Preserving Nature, which has received international notice, is a critical study of the conflicts between traditional scenery-and-tourism management and emerging ecological concepts in the national parks, spanning the period from the creation of Yellowstone National Park in 1872 to the late 20th century.
Currently, Dr. Sellars is preparing a companion study to Preserving Nature – a history of evolving policies and practices in the management of historic and archeological sites in the National Park System. Portions of this current study have been published as "Pilgrim Places: Civil War Battlefields, Historic Preservation, and America’s First National Military Parks, 1863-1900," and “A Very Large Array: Early Federal Historic Preservation–The Antiquities Act, Mesa Verde, and the National Park Service Act.”
Sellars began his career with the National Park Service in the mid-1960s as a seasonal naturalist in Grand Teton National Park. In January 1973 he entered on duty as a historian in the Denver Service Center, then in October 1973 accepted a position in the Southwest Regional Office in Santa Fe, New Mexico. He has spent the remainder of his Park Service career in Santa Fe, although his research, writing, teaching and other work have, in one way or another, involved virtually the entire National Park System.

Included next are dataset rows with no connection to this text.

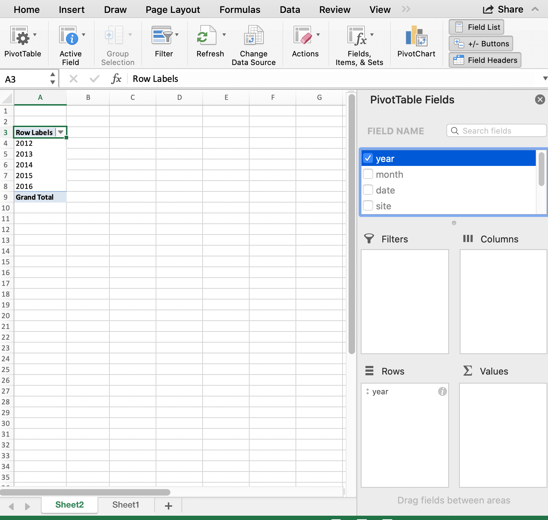
Task: Open the Refresh dropdown arrow
Action: (x=224, y=34)
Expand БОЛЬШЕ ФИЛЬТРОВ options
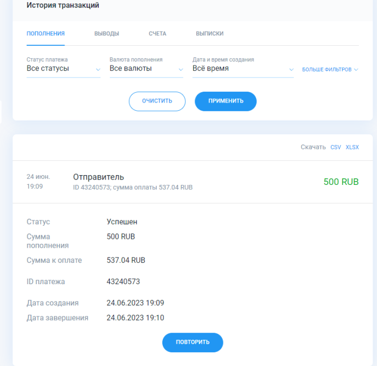 coord(330,70)
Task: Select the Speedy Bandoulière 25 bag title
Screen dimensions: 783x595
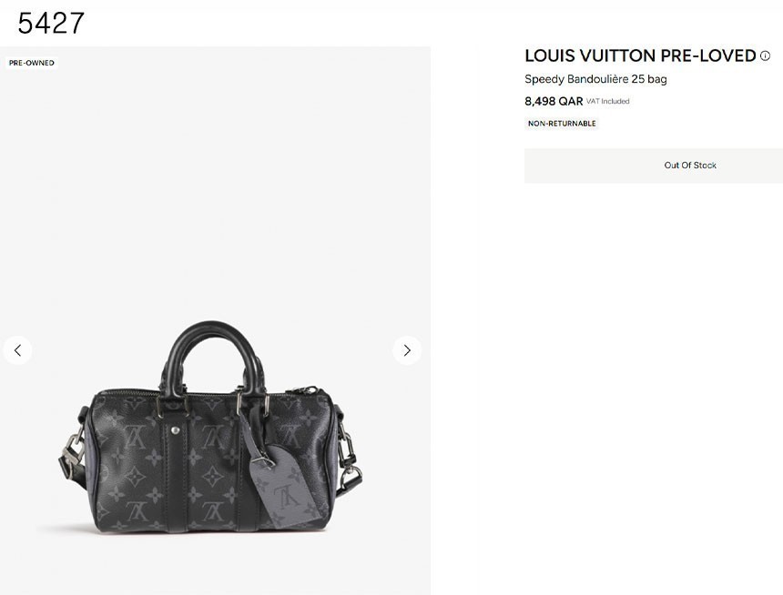Action: (x=595, y=79)
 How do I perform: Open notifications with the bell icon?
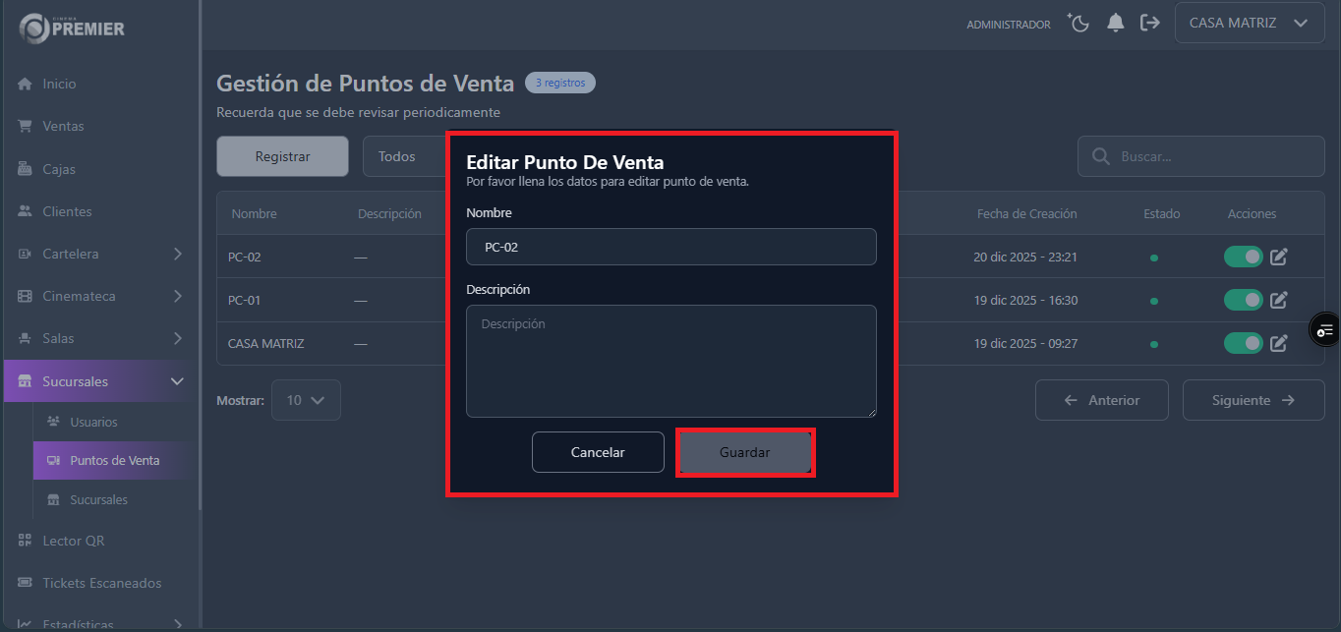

From 1979 to 1988, Sellars headed the Southwest Cultural Resources Center in Santa Fe, overseeing programs in history, archeology, and historic architecture for the Southwest Region, as well as Servicewide programs in underwater archeology. Special assignments have included acting superintendencies at national park units, and a liaison consultancy with the Dallas County Historical Foundation on preservation and interpretation of the Texas School Book Depository and Dealey Plaza, in Dallas, Texas. He has visited nearly 370 of the more than 390 units of the National Park System.
Sellars' articles on American history and on cultural and natural resource preservation have appeared in numerous publications, among them The Washington Post, Wilderness, National Parks, Journal of Forestry, and Landscape. He has lectured on preservation philosophy, policy, and practice at many universities and conferences, and for more than a decade conducted two-week courses in historic preservation for managers at the National Park Service’s Stephen T. Mather Training Center, in Harpers Ferry West Virginia. And he has made presentations at a number of special meetings, including the Thomas Moran Symposium at the National Gallery of Art, Washington, D.C.; Abraham Lincoln 197th Birthday Commemoration, Springfield, Illinois; the Greater Yellowstone Coalition Conference, West Yellowstone, Montana; and the Mesa Verde Centennial Archeological Conference (keynote speaker).
In 1999 and 2000, Sellars served as president of The George Wright Society – an organization dedicated to the preservation of natural and cultural parks and preserves. For two years he was a member of the National Park Service's National Wilderness Steering Committee. He also spent two terms on the board of the Forest History Society, and served on the Historic Design Review Board for the City of Santa Fe. In 1972 he received his doctorate in American history and literature from the University of Missouri-Columbia. Sellars resides in Santa Fe and is developing several writing projects focused on the National Park Service.